**Extracto:**
_ _ _ _
Gran parte de la obra última de Zárate encuentra como objeto a sí mismo, adecúo las palabras de Pascual sobre Khalo, es él mismo quien se convierte en el objeto de sus propias obsesiones “retratándose de manera reiterada no sólo como si pretendiera atrapar para siempre esa imagen que en cada momento no se ofrecía a la vista, sino como si quisiera llevar una cuenta de todos los [Zárate] que fue para entender por acumulación quien acaba siendo: [El Zárate] resultado de todos ellos, fantásticamente verdadero”. Lorenzo Saval es autor de unas claras palabras que prologan un número de la revista Litoral a propósito del autorretrato: El hecho para un creador de autorretratarse, de atreverse a definir y exponer el ser que lleva dentro es un acto de identificación más que de vanidad.
Se requiere de un gran oficio y de mucho valor para dibujar unos ojos que reconozcan tus amigos, una boca que pueda dar el beso que tú darías o escribirte un epitafio. El artista necesita de ese ejercicio estilístico para confirmar la idea que quiere tener de sí mismo. El autorretrato es un instrumento fundamental para la construcción del individualismo y posibilita el autoconocimiento. Ogni pittore dipingi (todo pintor se pinta) dice un antiguo refrán italiano; algunos como Rembrandt, Van Gogh, Picasso o Frida Kahlo construyeron una amplia autobiografía visual a lo largo de toda su vida, al igual que con la palabra hicieron muchas de las voces aquí antologadas. "Quiere dar a conocer y reconocer/ Al hombre imaginado,/Al hombre reflejado,/Al constructor de espejos, dice Zaval.
Si bien la autobiografía de Raúl se alimentaría en gran medida de paisajes de una o varias ciudades atrapadas en el tiempo, de infinidad de bodegones que asoman más exactamente intentos de técnica, de desnudos casi obscenos y divertidos, la parte última de su obra la pude ver reflejada trágicamente en más de una docena de autoretratos en los que construye una nutrida autobiografía visual que parte, a mi entender, de la necesidad intrínseca de cada cual sobre sí mismo, sobre lo que se es y sobre el sitio donde se está crucificado. Esta necesidad es, como ya se puede notar, mera duda, también inherente al individuo, de saber quién se es. “La duda” para José Antonio Mesa Toré es el origen del autorretrato:

La duda nos persigue una vez abiertos los ojos al mundo y, como si se tratara de nuestra propia sombra, ya no nos deja hasta el día final. Es una duda insistente, una sombra insobornable que nos quita el sueño y apenas si nos deja vivir. A veces, en muy contados momentos de nuestra existencia, tenemos la sensación de diluirnos en el Universo, de girar armónicamente con las estrellas, de estar en paz con el mundo y con nosotros mismos. Saber quiénes somos. Mejor dicho, creer saberlo. Porque ese instante de comunión con el exterior y con el interior se desvanece en un abrir y cerrar de ojos. Como un espejismo. Y entonces ya no sabemos. No sabemos nada
La necesidad de situarse le llega al condenado. Empero, no me parece descabellado afirmar de Raúl que su genuina lucha frente al tiempo y de matiz salmón comenzó hace ya bastante tiempo. Claramente se puede distinguir en la biografía el genuino lance de samurai; la batalla inevitable contra el enemigo voraz, la vida, ésta que se emprende a pesar de tener la certeza, de antemano, de la derrota. Representa, por lo menos lo considero, la búsqueda infructuosa que hace ser.
_ _ _ _
Entradas para señalar palabras y elementos
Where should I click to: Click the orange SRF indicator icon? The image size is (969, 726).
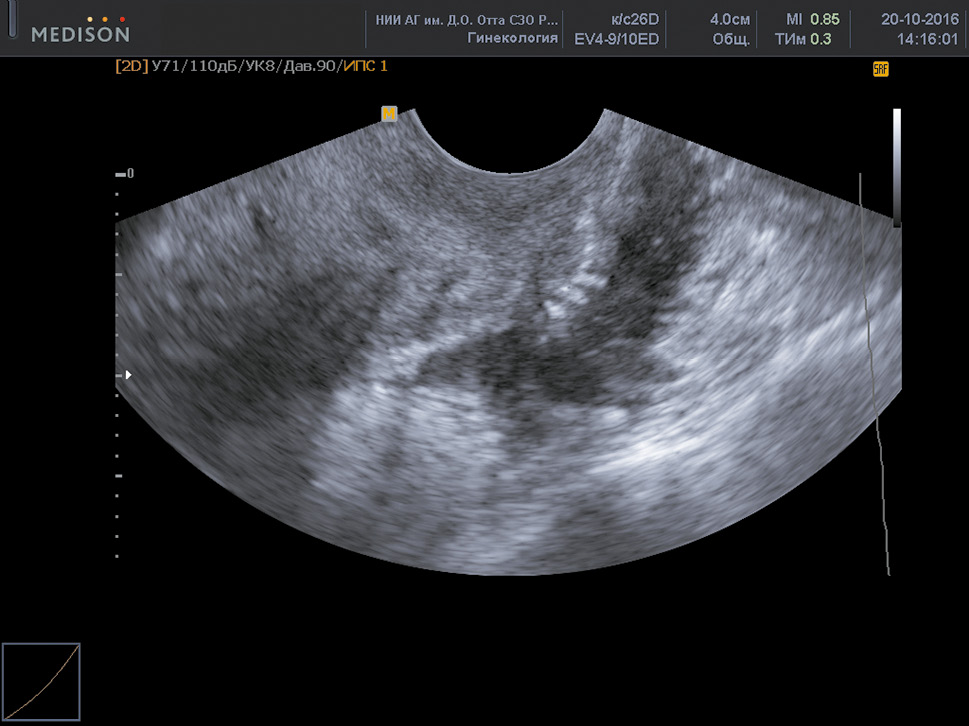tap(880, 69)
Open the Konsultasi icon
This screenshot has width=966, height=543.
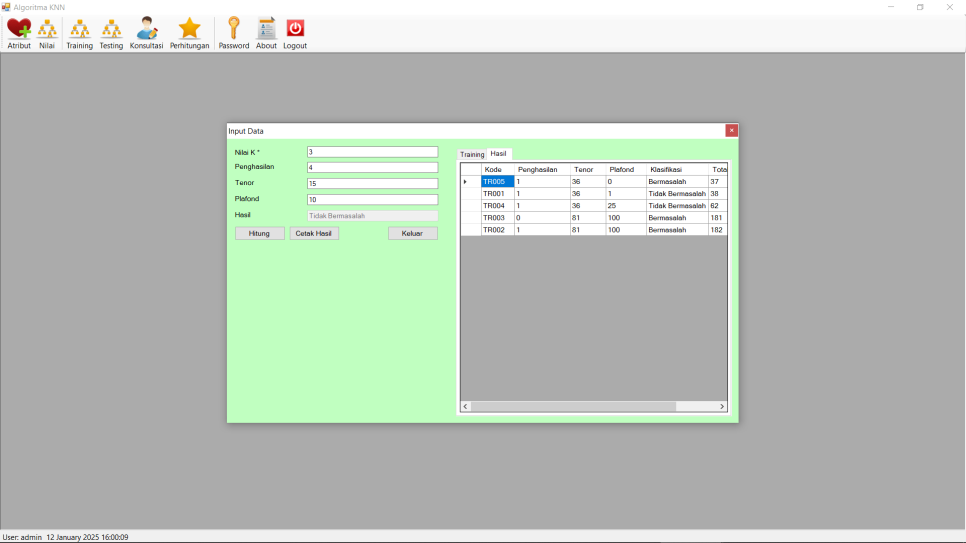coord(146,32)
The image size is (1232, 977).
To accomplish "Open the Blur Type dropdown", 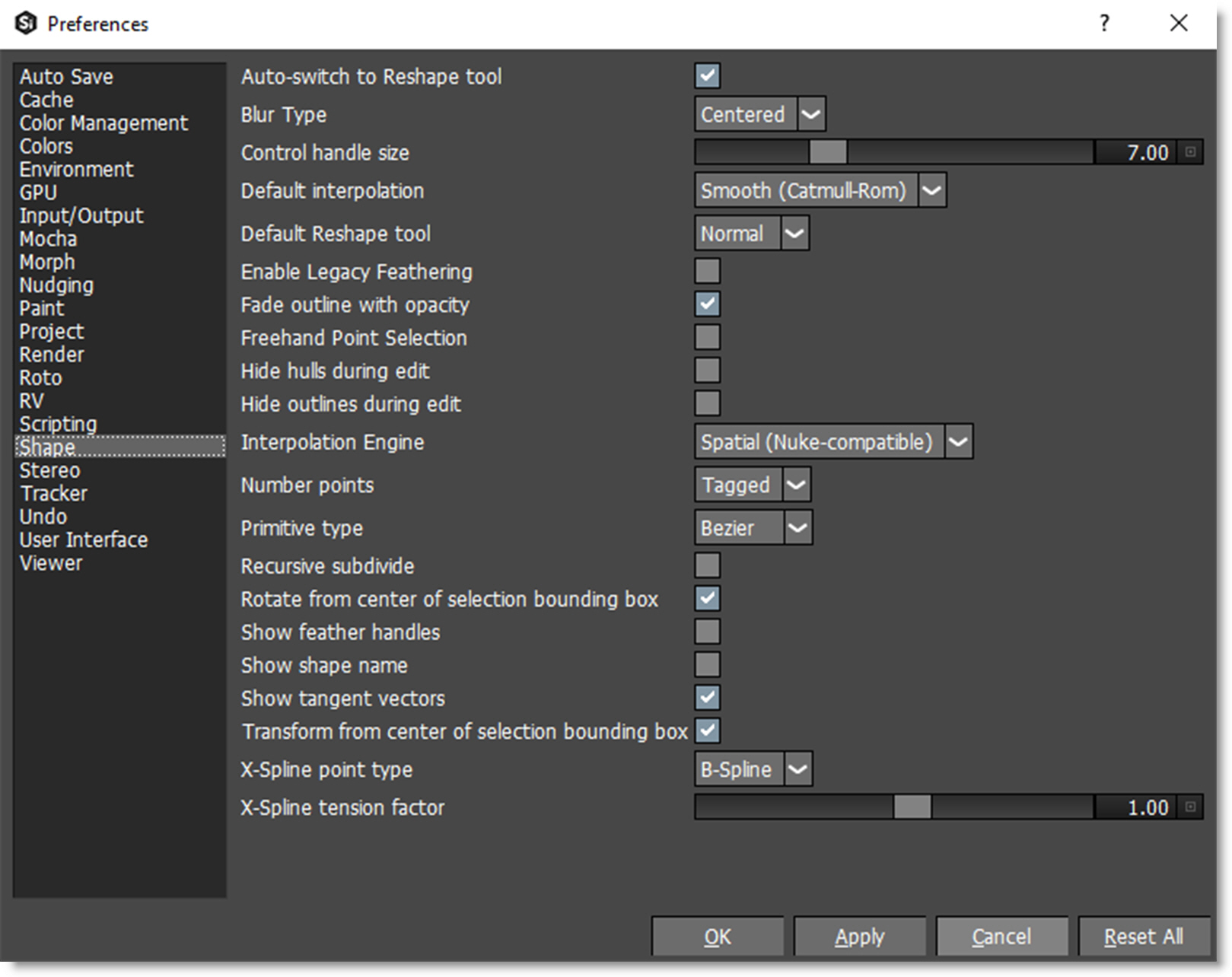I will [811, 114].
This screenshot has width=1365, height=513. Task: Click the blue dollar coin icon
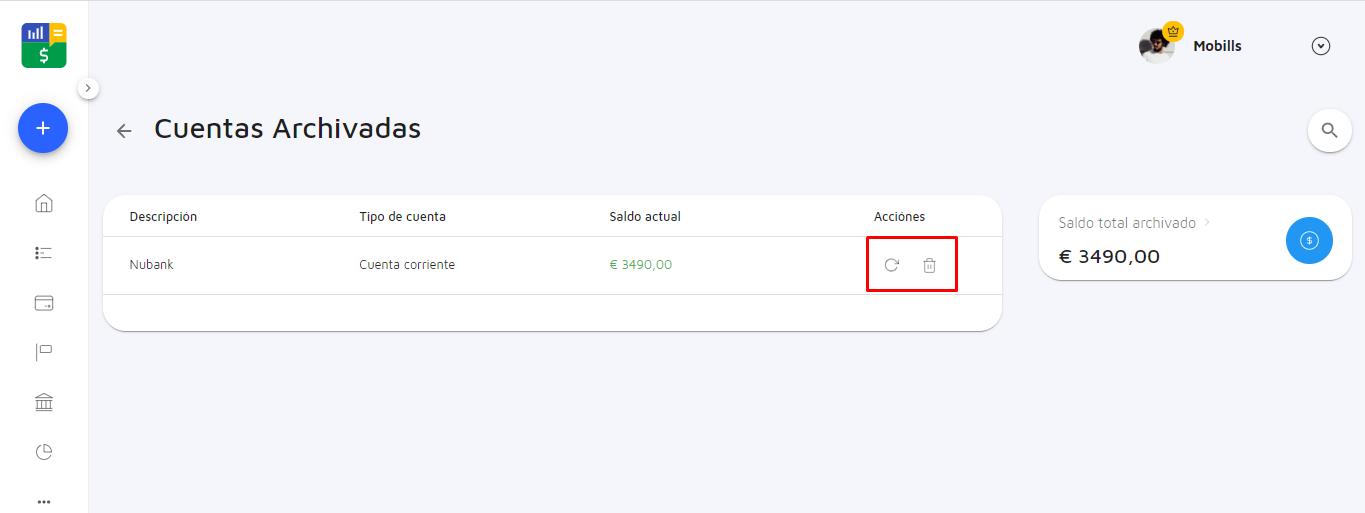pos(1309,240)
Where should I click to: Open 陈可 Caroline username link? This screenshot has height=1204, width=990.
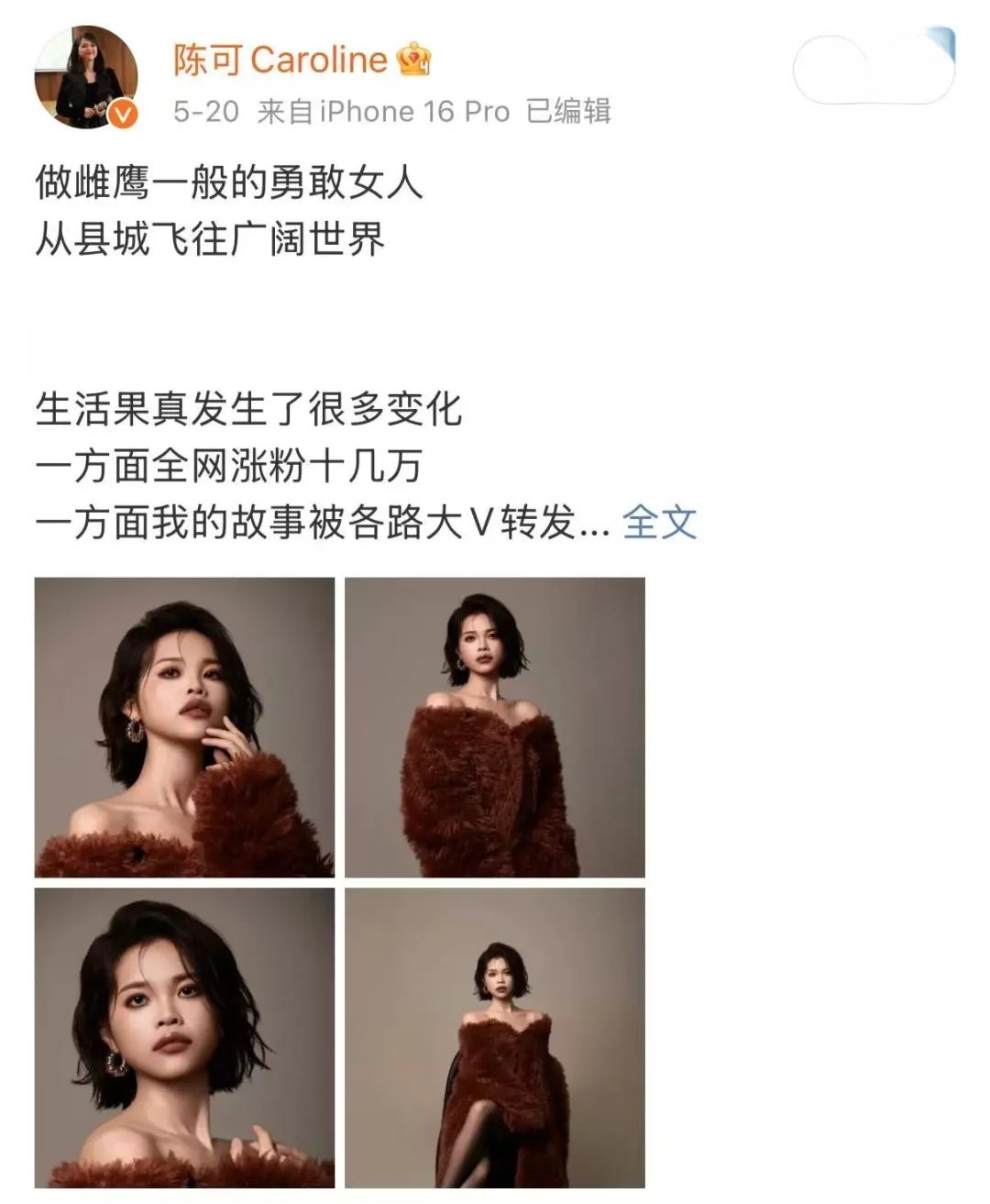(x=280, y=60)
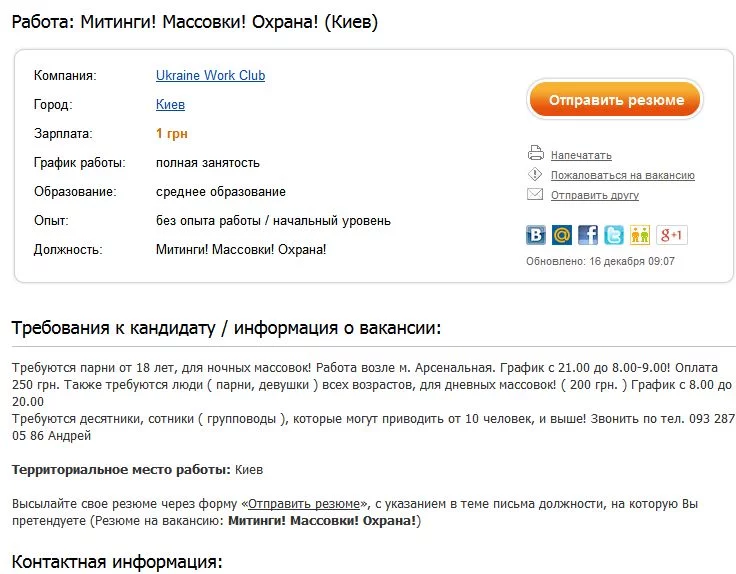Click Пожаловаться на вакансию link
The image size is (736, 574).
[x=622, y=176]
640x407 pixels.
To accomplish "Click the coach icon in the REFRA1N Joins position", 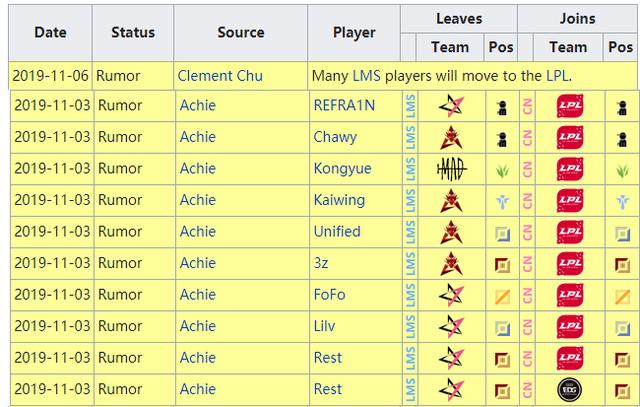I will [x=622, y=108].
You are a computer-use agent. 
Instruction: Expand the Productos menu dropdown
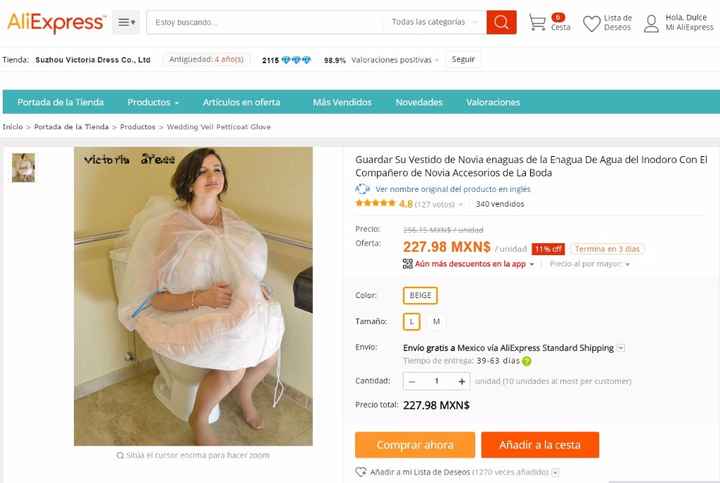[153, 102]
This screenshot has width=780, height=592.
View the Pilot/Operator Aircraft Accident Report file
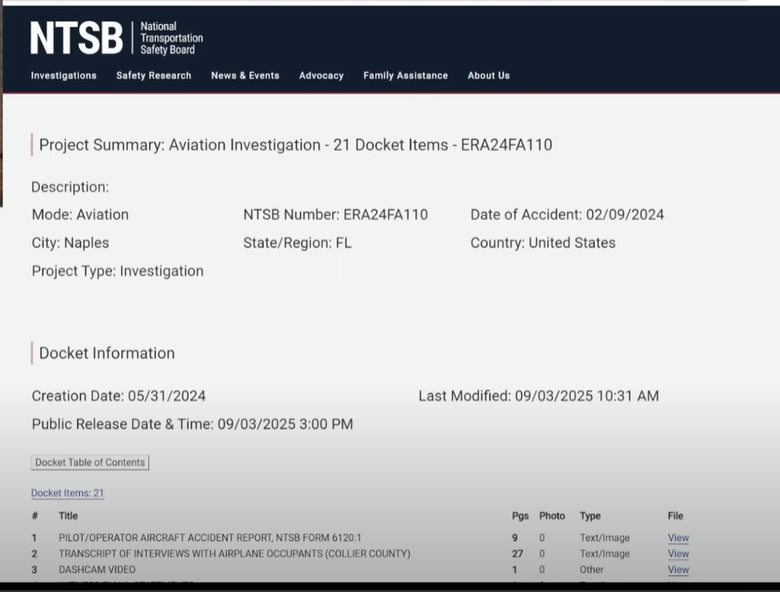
_ _ _ _
**Ejercicio breve:** Por favor, copia de nuevo el extracto sobre el autorretrato entre "Se requiere de" y "espejos, dice Zaval.", ambos incluidos, y sustituye "refrán" por "proverbio".

**Respuesta:**
Se requiere de un gran oficio y de mucho valor para dibujar unos ojos que reconozcan tus amigos, una boca que pueda dar el beso que tú darías o escribirte un epitafio. El artista necesita de ese ejercicio estilístico para confirmar la idea que quiere tener de sí mismo. El autorretrato es un instrumento fundamental para la construcción del individualismo y posibilita el autoconocimiento. Ogni pittore dipingi (todo pintor se pinta) dice un antiguo proverbio italiano; algunos como Rembrandt, Van Gogh, Picasso o Frida Kahlo construyeron una amplia autobiografía visual a lo largo de toda su vida, al igual que con la palabra hicieron muchas de las voces aquí antologadas. "Quiere dar a conocer y reconocer/ Al hombre imaginado,/Al hombre reflejado,/Al constructor de espejos, dice Zaval.